Remember Tug of War? Something tells me you may have played on the playground or at a family reunion. Split into two groups (ideally of equal strength), pick up your respective ends of the same rope, and pull as hard as you can. Eventually, one group prevails – whether it be due to momentarily greater strength, uneven strength from the outset, the other side running out of steam, or one teammate simply not pulling their weight.
I’ve been thinking a lot about this game lately as I watch the daily equity market action. It seems that we have a classic game of tug of war going on – between Team Positive Factors and Team Negative Factors
Playing for the Positive Factors team is an impressive roster, including:
1.) Record earnings growth
2.) Rising US economic growth
3.) Rising leading economic indicators (including housing and labor)
4.) Increasing cap expenditures
5.) Tepid inflation
6.) Sufficient liquidity
7.) High confidence (consumer and businesses)
8.) Corporate actions (M&A, stock buybacks, dividends)
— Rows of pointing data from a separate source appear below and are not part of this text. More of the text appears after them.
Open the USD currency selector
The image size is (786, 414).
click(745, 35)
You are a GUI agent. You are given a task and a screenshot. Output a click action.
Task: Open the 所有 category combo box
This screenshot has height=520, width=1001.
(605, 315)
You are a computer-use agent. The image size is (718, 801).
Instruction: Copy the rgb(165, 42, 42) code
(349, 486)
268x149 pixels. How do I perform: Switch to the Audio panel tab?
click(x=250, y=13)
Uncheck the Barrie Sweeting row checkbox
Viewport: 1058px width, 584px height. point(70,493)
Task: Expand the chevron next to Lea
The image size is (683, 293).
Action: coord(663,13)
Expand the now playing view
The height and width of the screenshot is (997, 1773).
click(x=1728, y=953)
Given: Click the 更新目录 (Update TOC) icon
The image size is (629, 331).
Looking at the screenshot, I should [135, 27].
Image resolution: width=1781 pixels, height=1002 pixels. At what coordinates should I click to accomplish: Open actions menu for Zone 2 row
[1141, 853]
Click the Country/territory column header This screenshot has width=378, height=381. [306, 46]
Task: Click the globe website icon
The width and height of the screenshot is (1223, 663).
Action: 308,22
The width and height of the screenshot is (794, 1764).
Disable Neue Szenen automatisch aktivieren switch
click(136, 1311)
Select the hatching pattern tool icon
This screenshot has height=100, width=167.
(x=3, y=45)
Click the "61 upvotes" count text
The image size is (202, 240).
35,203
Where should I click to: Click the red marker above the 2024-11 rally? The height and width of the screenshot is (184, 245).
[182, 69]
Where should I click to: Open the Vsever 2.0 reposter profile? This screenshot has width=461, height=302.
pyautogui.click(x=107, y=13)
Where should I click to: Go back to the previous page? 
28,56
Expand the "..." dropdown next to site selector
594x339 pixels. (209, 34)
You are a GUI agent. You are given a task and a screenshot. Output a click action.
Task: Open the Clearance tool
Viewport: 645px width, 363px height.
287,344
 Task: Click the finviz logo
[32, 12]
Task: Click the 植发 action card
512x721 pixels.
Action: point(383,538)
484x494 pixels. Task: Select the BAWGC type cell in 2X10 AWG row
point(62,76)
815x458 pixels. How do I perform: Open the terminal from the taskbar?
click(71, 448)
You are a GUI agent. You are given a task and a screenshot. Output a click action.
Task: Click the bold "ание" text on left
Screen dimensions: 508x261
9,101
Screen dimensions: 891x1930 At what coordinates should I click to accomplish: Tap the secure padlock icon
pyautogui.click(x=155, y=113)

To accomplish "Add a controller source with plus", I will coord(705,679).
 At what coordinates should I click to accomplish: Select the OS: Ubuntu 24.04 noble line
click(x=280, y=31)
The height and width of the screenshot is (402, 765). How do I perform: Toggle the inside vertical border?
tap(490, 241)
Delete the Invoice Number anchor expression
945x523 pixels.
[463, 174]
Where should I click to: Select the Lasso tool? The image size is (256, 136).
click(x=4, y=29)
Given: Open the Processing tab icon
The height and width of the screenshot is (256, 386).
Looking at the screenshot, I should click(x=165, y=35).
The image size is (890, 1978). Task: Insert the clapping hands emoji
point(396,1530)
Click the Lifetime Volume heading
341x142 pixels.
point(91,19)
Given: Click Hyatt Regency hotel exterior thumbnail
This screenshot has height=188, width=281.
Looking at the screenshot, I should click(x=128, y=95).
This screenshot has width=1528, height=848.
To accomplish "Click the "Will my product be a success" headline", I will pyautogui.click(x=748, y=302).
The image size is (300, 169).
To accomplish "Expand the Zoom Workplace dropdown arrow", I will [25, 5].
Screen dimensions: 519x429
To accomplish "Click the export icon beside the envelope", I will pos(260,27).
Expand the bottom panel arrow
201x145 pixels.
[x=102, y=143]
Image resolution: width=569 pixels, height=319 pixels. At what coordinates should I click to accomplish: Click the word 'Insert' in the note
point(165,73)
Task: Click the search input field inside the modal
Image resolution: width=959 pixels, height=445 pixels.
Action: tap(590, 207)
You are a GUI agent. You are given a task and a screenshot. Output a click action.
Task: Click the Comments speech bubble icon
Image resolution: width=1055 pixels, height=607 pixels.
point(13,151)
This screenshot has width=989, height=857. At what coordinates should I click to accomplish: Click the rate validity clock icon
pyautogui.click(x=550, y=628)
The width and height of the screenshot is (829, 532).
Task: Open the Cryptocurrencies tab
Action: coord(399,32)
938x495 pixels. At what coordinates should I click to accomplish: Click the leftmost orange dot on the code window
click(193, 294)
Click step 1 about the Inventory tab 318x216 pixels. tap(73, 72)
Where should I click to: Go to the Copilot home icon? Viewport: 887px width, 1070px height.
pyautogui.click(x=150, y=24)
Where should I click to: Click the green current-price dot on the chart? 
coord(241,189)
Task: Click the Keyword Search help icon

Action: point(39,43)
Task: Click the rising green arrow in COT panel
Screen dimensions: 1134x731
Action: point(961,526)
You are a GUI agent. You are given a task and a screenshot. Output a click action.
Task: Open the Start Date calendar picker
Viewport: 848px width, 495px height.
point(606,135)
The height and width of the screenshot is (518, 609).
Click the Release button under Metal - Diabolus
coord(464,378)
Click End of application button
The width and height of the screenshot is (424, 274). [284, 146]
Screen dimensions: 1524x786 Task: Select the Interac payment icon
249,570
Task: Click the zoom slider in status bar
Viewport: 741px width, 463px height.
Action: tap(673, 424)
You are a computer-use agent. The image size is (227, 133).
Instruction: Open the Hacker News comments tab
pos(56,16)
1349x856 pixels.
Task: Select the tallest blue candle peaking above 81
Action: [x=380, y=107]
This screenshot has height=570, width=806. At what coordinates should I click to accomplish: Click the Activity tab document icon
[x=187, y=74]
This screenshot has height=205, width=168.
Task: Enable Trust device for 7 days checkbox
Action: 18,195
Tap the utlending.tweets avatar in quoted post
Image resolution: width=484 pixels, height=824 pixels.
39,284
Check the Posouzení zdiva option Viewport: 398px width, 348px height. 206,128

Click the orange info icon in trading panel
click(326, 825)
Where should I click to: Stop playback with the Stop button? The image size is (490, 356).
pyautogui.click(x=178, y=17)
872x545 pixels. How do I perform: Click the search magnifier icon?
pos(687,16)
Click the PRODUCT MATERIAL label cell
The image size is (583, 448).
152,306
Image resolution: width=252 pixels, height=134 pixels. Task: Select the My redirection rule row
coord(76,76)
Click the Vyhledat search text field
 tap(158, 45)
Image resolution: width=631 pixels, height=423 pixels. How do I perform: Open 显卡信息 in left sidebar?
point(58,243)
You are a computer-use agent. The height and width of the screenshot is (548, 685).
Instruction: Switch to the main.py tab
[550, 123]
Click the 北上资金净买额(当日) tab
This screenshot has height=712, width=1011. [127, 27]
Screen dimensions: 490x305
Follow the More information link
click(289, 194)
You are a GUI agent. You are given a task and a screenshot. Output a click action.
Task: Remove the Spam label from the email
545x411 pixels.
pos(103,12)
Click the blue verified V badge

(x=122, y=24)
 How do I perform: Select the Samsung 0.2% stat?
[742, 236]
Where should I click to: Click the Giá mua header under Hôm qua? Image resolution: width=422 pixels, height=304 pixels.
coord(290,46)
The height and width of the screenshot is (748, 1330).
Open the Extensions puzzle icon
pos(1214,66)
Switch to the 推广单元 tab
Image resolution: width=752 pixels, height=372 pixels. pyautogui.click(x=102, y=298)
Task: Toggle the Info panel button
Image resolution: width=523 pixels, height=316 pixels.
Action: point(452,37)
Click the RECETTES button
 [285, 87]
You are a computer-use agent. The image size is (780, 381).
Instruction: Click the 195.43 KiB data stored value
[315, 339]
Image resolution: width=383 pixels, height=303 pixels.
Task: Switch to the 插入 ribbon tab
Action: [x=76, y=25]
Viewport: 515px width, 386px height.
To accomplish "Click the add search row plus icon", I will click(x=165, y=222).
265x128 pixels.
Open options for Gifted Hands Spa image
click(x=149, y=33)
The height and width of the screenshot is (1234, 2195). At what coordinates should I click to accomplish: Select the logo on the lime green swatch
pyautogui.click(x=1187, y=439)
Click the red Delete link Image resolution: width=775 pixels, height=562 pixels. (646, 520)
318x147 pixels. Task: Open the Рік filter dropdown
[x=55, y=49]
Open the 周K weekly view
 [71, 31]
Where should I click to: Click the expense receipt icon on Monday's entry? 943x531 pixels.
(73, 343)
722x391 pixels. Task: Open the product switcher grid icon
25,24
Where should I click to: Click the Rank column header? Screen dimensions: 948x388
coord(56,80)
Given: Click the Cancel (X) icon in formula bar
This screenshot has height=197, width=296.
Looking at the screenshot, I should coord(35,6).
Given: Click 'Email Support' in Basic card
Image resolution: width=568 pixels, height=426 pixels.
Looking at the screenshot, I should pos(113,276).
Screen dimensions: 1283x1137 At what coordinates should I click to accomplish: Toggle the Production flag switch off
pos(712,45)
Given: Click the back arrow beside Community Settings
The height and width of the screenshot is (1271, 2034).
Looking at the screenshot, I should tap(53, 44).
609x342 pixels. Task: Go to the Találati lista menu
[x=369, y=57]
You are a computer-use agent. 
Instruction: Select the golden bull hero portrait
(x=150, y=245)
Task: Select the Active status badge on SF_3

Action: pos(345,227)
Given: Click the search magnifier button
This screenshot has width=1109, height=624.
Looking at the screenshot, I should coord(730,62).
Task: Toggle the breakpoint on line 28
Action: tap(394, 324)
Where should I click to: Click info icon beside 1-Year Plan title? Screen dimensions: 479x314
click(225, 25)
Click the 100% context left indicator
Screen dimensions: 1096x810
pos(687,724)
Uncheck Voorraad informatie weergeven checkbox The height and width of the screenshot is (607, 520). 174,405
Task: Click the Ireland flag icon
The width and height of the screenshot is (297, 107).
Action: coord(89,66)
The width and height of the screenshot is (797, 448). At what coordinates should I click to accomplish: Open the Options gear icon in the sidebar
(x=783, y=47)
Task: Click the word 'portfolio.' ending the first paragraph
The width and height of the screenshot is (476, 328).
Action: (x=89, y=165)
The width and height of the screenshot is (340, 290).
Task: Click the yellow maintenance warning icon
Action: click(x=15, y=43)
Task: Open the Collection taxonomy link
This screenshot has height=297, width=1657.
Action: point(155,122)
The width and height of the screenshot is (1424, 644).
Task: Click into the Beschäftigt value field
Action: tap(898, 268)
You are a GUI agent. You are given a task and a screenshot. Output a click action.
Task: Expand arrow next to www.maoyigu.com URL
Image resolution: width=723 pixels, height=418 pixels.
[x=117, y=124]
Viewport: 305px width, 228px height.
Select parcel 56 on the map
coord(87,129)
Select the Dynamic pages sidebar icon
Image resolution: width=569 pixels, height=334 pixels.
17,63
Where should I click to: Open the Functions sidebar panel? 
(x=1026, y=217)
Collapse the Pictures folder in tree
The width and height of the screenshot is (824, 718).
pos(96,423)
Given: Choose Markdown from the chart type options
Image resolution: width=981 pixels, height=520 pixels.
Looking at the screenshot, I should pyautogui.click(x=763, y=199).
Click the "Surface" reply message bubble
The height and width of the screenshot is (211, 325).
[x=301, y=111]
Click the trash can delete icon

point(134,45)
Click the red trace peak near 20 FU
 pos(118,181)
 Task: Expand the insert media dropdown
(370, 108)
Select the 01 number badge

Lining up on the equally ambitious Team Negative Factors is:
1.) Trade wars/tariffs
2.) Strong US dollar
3.) De-synchornized global growth
4.) Political events (midterm elections, North Korea)
6.) Tightening monetary policies
7.) Flattening yield curve
8.) Future earnings projections (may have peaked?)
On any given day, at any given minute, the rope gets pulled closer to Team Positive Factors – only to be quickly pulled back the other way and on and on this pattern continues. Both sides are worth adversaries and have come to this match with the requisite strength and stamina. Each team member has their strengths and weaknesses – and each have the possibility of swaying the match.
This current game of Tug of War is nothing new. Markets are constantly involved in these matches. They vary in duration, players, and equality of teams (2017 was hardly a fair fight) – but they are always present and markets forever swing between two opposing teams. It’s easy to get distracted by the back and forth – so what’s an investor to do?
Step back – and remind yourself what the rope is made of: individual stocks.
These individual stocks aren’t simply blips on a screen or tickers, being jostled around in different directions as the match continues. Rather, they are ownership interests in actual businesses – a share of a productive asset that is earning revenue, investing in R&D, entering new markets, buying back its own stock, issuing dividends, pursuing acquisitions, and a whole host of other activities designed to benefit shareholders. At times, the price on the screen will be reflective of what the company and its future cash flows are truly worth. And at other times, there may very well be a disconnect. Knowing how to tell those two apart is far more critical than the broader market’s internal grudge match. Remember what you own and why you own it. And realize that a price decline is just a piece of information and will not necessarily determine the long-term value of the underlying business (just as a rapid price rise may not truly represent an increased long-term value of the business). As Warren Buffett always says, he loves when the prices of his stocks go down as it gives him a chance to buy more at a lower price.
I know what you’re thinking – you still want to know who will prevail in this most recent game of Tug of War. No one knows that answer – and that answer will vary by the minute until a new match ensues. But over the long run, I believe the clear winner will be a disciplined investment approach focused on the long-term, structured with overall financial goals in mind, and comprised of ownership in many businesses who are well positioned to win countless of their own Tug of War matches over time.